• **Documento fuente**:

En los hombres, en los ciudadanos reales
se realizan los pueblos, y bien pueden hacerse memorias útiles en el porvenir.
Esa fluencia no desaparece, se nutre con el tiempo, como vemos. El hombre que
va fabricando trascendencia social y cultural no sólo realiza la vida y la muestra
realizada, sino que busca el mejoramiento esencial de la historia en
proyección, desde lo local si es su apetencia, o desde lo más general si es
también el propósito de su gestión intelectual, por eso es memoria. El que
adquiere bienes culturales por su inteligencia los sabe poner a disposición de
los otros, y esos son gestos de ciudadanía por el desprendimiento.
De este tipo de hombres tenemos ejemplos en Trujillo, muchos ejemplos
en el espacio-tiempo de la ciudad, o del estado, en todo caso. Sus síntesis
biográficas están recogidas. Varios se han ocupado de ello y se siguen
ocupando, con personajes que actuaron en los procesos iniciales de nuestra historia,
desde la Colonia en la precisitud, hasta hoy cuando la evolución sigue su ciclo
en esa condición que es connatural en el género humano.
Hace pocos días falleció en
Barquisimeto un notable hombre trujillano, ciudadano íntegro, veraz, forjado celularmente,
el doctor Segundo Barroeta. Murió en el
silencio de su vieja edad de más de noventa años; en la quietud de una ancianidad adornada por la parsimonia de
la voz y del caminar, por esos luengos años de existencia que van acerando en
dureza y fragilidad al mismo tiempo los órganos del cuerpo hasta la detención,
aunque en Barroeta no se dio tan fácil esta irremedialidad, vistos sus actuares y sus movilidades ya que
estuvo activo hasta muy poco tiempo antes de su fenecimiento. Y, por demás, dando lecciones de trabajo hasta el
final; trabajo útil y provechoso; de intelecto entre la ciencia de la medicina
que era su especialidad y el oficio de la literatura, que esto último también lo
hizo con rasgos de especialidad, lo que se determina al entrar en la lectura de
cada una de sus importantes obras, cuatro que logró publicar con temas
genésicos relativos a la trujillanidad.

• **Acciones a realizar**:
1. Según el documento fuente, ¿cuántas obras logró publicar el doctor Segundo Barroeta y sobre qué temas?
2. Resume el documento fuente en dos oraciones, por favor.

• **Segmento de datos**:

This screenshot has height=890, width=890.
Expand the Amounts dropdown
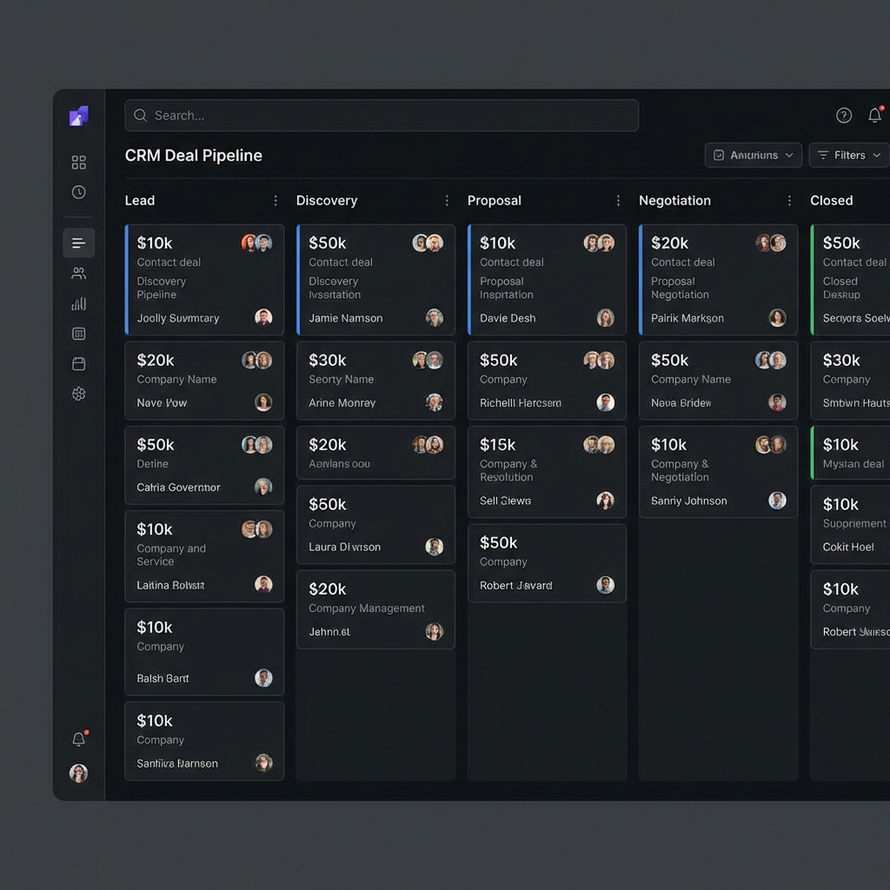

• **Respuestas en orden**:
1. Cuatro obras, con temas genésicos relativos a la trujillanidad.

2. Los pueblos se realizan en sus ciudadanos reales, y quien adquiere bienes culturales por su inteligencia los pone a disposición de los otros como gesto de ciudadanía, de lo cual hay muchos ejemplos en Trujillo. Hace pocos días falleció en Barquisimeto, con más de noventa años, el doctor trujillano Segundo Barroeta, quien estuvo activo hasta poco antes de morir, trabajó entre la medicina y la literatura y publicó cuatro obras sobre la trujillanidad.